Start of PASSAGE FOR REVIEW

It’s still widely held (although now less and less often voiced) that the planetary environment is practically infinite. It’s an inexhaustible source of resources and an inexhaustible sink of wastes. This tacit belief obstructs the recognition that we are vastly overusing the planet’s resources and overloading nature’s regenerative capacities.

Another dominant belief is that matter is passive and inert, and can be engineered to suit our wishes. The belief that with our sophisticated technologies we can manipulate the world around us to respond to our personal, national and economic objectives produces a plethora of unforeseen side effects, such as the destruction of ecological balances and the massive extinction of living species.

It’s also widely held that life is a struggle where only the fittest survive. This arbitrary application to human society of Darwin’s theory of natural selection justifies no-holds-barred competition and creates a growing gap between an ever-shrinking group of economic and political power-elites and the marginalized mainstream of the people.

The still-dominant economic wisdom is that competition is good, for the free market, governed by what Adam Smith called the “invisible hand,” distributes wealth. When one does do well for oneself, one also does well for one’s fellows in the community. Yet the penury of nearly half of the world’s population offers clear testimony that this tenet doesn’t hold in today’s world, where the skewed distribution of power and wealth distorts the operations of the market.

Numerous personal values and beliefs hamper the will to engage in globally cooperative emergency action. The ethos that characterizes the modern world puts the individual on a pedestal, holding him or her to be unique and above nature. In the words of Francis Bacon, the superior status of modern man justifies “wrenching nature’s secrets from her bosom” for his own benefit.

Last but not least, there is a persistent belief that the selfishness and egocentricity that characterizes modern people are unalterable expressions of human nature; they cannot, and therefore will not, change. People have always pursued their own interests and always will, mitigated at the most by the interests of their immediate family, enterprise or ethnic or national community.

Given the persistence of such beliefs, the failure of both nation-states and business enterprises to join together in global projects is by no means surprising.

The silver lining on these ominous clouds is the growing openness of young and sensitive people toward adopting new and more responsible ways of thinking and acting. The “alternative cultures” are growing rapidly, but they have yet to produce the globally coordinated action needed to cope with the global emergency. Bringing them together to form a critical mass that has sufficient economic and political weight to implement the “worldshift” that would transform the structures and operations of society and re-stabilize the cycles and balances of nature is conceivably the most urgent and important project of our time.

End of PASSAGE FOR REVIEW

◆ ASSIGNED TASK ◆
From the passage on widely held beliefs, quote word for word the part that starts with "It’s also widely" and goes on through "of the people.".

Start of COLLECTED MATERIAL

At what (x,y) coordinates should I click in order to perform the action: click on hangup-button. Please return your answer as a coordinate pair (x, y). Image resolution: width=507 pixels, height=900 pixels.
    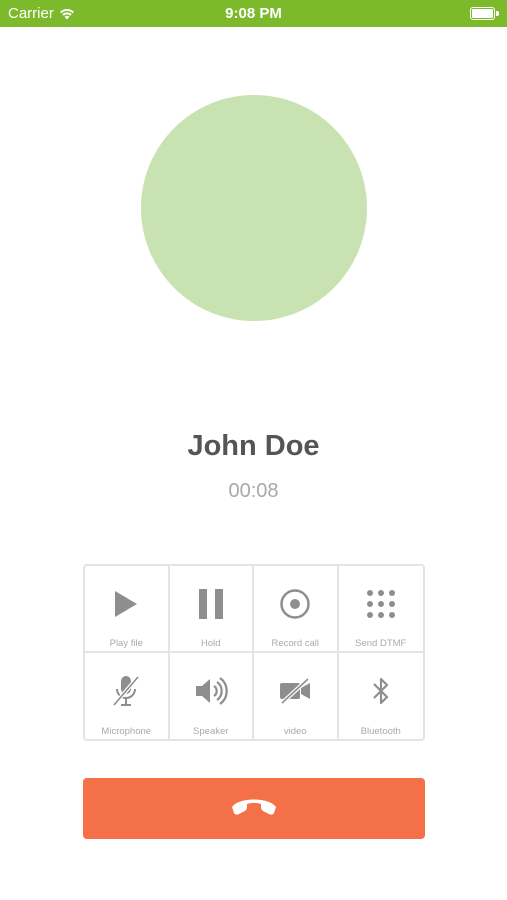
    Looking at the image, I should click on (254, 808).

End of COLLECTED MATERIAL

◆ SOLUTION TO THIS TASK ◆
It’s also widely held that life is a struggle where only the fittest survive. This arbitrary application to human society of Darwin’s theory of natural selection justifies no-holds-barred competition and creates a growing gap between an ever-shrinking group of economic and political power-elites and the marginalized mainstream of the people.